Tracks and Signs of the Animals and Birds of Britain and Europe
I have to admit that my first impressions of this book were not good. That is not to say this is in anyway a bad book but that I feel there is more that has been left out than was left in. For a start there is no introduction and no user guide as to how to get the best from the book and for beginners (I was one of those kids making plaster casts of pad marks… mostly dogs) no clue as the where and how to start looking for animal taracks and signs.
In the preface, the author suggests that birds are easily seen and that we can pretty easily observe them.
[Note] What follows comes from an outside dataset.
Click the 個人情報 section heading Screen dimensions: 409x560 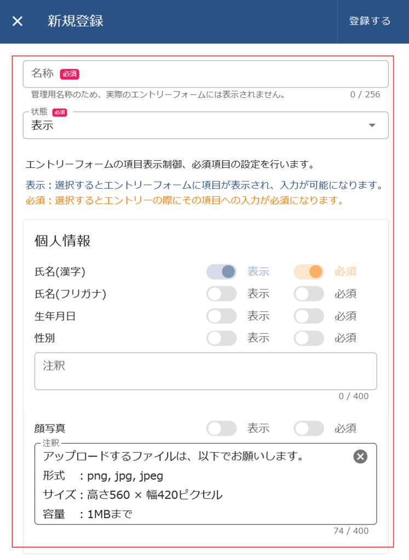click(x=62, y=241)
Yet as a pretty confident birder I would be lost in parts of Northern and Eastern Europe if I were faced with a tree that had been used by a Woodpecker. A lot more could have been written on Woodpecker marks and comparing them to Mammal signs. I’m confident that using this guide I would be able to sort out if a Water Vole had been working a tree, so why not a White-backed Woodpecker say?
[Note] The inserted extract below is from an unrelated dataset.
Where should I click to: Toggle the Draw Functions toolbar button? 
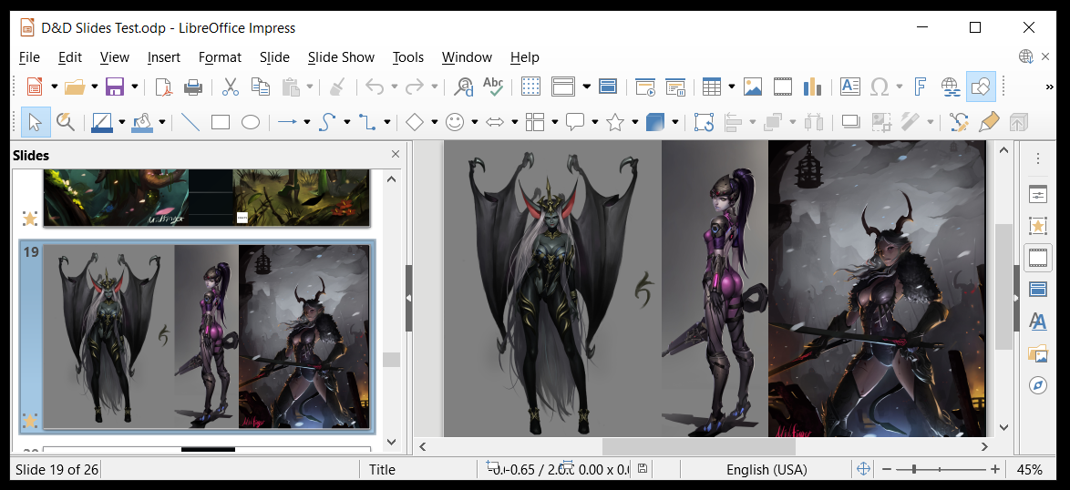pos(981,87)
There are some lovely photographs in the book, mostly of the animals themselves and I think I would have preferred more illustrations of the tracks and signs to be honest. Admittedly there is a section at the front looking at feet/pad marks as well as sections looking a common signs on trees for example and I wonder if the book could have been laid out differently, say focussing on damage to trees or alternatively just dealing with each bird or animal separately. The current design means a lot of cross-referencing and that means I’m less likely to bother.
The text is actually very good and is much more informative but I guess looking at animal tracks and signs is visual and that should feature prominently.
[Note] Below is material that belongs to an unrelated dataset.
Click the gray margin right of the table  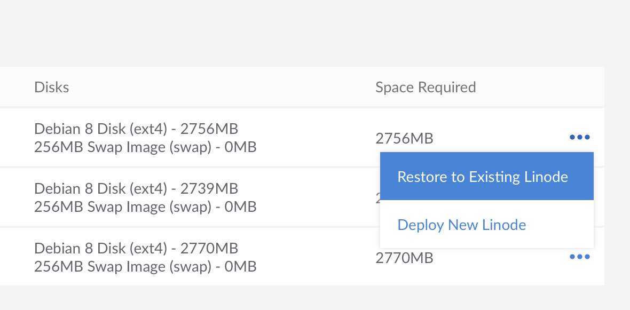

In summary, after a few reads I like this book more than I did but I have a real feeling that this is an opportunity missed.
Wildlife of Australia
Ian Campbell and Sam Woods
Firstly, let’s get this right out of the way; this is not a complete guide to the wildlife of Australia. As the introduction tells us this is a guide to what a nature-loving traveller might see in the main tourist areas and National Parks.
The book starts with a quick look at the habitats and vegetation found across Australia using a colour coded map of the continent and a series of captioned photographs. The book follows the standard of captions on the left-hand pages and the photographs on the right that most of us will be familiar with. I was left somewhat puzzled as there are large areas of map shaded in light blue but I could not find that in the key. I thnk it might have been useful to have colour coded the captions and/or habitat photographs to relate to the map as well. As there is already an erratum I suspect a more thorough proof-reading would have eliminated such an error.
Each species featured get a short caption, usually with a larger one to introduce the species family, which includes the range that the species might be found in and one photograph. A small thumbnail map would have been better for me, as a casual reeder, as I am not too familiar with some of the abbreviations used. I also feel that while for the Mammals, Reptiles and Amphibians one photograph might suffice; for the birds one photograph is never enough. Less experienced birders might be confused as to take one page at random, in the Waders section Turnstone, Knot and Great Knot are all featured in breeding, or near breeding, plumage. This puts the photographs at odds with the text which has them down as primarily visiting in the Northern winter period when they would be in first-winter or non-breeding plumage. This I feel is bound to lead to some confusion and misidentification.
This book would be a fairly useful and relatively inexpensive guide if weight is a problem but for the keen birder or naturalist I’m not sure it would help you get the best from the continent.
Both books are available in eBook format.